RE: MTU path discovery and IPSec

[cproctor () epik net]

The problem is described pretty clearly at
http://www.cisco.com/warp/public/105/56.html.    The issue I have
experienced is that fragmentation can lead to performance impacts that are
unacceptable.  

I wish we could start a clue campaign informing people why ICMP should not
be summarily dumped at the firewall.

Chris Proctor
EPIK Communications

> -----Original Message-----
> From: Valdis.Kletnieks () vt edu [mailto:Valdis.Kletnieks () vt edu] 
> Sent: Wednesday, December 03, 2003 11:39 AM
> To: jgraun () comcast net
> Cc: nanog () merit edu
> Subject: Re: MTU path discovery and IPSec 
>
> On Wed, 03 Dec 2003 16:05:39 GMT, jgraun () comcast net  said:
>
> > 1) I assume MTU path discovery has to been in enabled on 
> each router in the path in order for it work correctly?!
>
> Actually, no.  All that's required is that:
>
> a) The router handle the case of a too-large packet with the 
> DF bit set by
> sending back an ICMP 'Dest Unreachable - Frag Needed' packet. 
>  I've never
> actually encountered a router that didn't get this part 
> right. (Has anybody ever
> seen a router botch this, *other* than a config error covered 
> in (b) below?)
>
> b) said ICMP makes it back to the originating machine.  This 
> is where all the
> operational breakage I've ever seen on PMTU Discovery comes 
> from.

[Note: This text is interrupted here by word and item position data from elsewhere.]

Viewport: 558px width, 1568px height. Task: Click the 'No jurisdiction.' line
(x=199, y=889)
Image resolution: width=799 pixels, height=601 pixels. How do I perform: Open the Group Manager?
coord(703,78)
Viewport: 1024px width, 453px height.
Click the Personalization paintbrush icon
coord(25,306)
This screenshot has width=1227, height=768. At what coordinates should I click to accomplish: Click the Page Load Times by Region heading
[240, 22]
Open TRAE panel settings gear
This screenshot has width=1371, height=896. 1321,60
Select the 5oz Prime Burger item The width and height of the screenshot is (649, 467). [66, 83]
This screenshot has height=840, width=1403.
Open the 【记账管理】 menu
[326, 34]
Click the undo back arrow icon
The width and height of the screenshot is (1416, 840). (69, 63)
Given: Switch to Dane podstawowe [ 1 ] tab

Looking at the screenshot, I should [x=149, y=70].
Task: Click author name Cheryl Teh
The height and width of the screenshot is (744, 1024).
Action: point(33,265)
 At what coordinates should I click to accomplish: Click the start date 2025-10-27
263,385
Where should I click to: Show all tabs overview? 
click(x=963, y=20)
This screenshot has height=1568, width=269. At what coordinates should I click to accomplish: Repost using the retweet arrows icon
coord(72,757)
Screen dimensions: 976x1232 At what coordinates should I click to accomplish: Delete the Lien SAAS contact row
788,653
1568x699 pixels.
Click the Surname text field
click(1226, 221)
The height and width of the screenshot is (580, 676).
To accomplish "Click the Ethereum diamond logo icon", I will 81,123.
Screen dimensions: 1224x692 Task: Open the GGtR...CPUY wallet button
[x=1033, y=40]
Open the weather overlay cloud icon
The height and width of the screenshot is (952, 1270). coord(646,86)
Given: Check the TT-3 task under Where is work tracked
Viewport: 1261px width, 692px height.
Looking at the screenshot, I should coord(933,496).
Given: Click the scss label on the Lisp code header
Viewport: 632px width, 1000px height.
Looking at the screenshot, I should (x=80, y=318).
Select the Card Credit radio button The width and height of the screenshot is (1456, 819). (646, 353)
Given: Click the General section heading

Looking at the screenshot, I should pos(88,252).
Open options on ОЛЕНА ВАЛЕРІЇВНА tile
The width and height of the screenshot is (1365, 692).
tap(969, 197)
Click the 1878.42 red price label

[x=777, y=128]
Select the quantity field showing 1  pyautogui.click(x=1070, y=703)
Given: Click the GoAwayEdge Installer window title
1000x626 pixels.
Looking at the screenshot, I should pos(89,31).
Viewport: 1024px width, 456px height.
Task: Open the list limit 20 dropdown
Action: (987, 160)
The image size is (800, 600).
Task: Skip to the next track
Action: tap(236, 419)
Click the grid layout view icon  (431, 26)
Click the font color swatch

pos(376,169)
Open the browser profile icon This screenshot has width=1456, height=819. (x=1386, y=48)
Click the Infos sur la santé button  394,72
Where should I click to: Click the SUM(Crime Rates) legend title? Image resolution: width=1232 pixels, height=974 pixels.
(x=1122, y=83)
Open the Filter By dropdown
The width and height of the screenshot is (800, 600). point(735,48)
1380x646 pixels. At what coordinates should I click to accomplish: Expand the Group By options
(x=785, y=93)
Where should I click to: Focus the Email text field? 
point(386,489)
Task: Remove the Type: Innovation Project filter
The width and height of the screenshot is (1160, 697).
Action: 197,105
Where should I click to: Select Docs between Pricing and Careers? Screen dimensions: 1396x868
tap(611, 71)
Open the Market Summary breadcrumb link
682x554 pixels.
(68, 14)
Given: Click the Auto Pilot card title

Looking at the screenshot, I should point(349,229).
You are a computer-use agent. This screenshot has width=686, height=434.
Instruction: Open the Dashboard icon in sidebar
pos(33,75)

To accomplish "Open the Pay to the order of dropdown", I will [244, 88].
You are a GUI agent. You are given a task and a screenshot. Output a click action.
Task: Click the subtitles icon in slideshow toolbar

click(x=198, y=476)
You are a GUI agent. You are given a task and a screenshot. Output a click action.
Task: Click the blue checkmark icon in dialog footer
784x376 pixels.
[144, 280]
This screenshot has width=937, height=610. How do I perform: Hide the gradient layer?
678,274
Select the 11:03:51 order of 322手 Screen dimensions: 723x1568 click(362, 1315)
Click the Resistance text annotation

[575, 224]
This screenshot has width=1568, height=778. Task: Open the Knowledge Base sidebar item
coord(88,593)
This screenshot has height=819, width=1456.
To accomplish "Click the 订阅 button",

And in almost
> all cases, one of two things is at fault.  Either some 
> bonehead firewall admin
> is "blocking all ICMP for security" (fixable by reconfiguring 
> the firewall to
> let ICMP Frag Needed error messages through), or some 
> bonehead network provider
> numbered their point-to-points from 1918 space and the ICMP 
> gets ingress/egress
> filtered (this one is usually not fixable except with a baseball bat).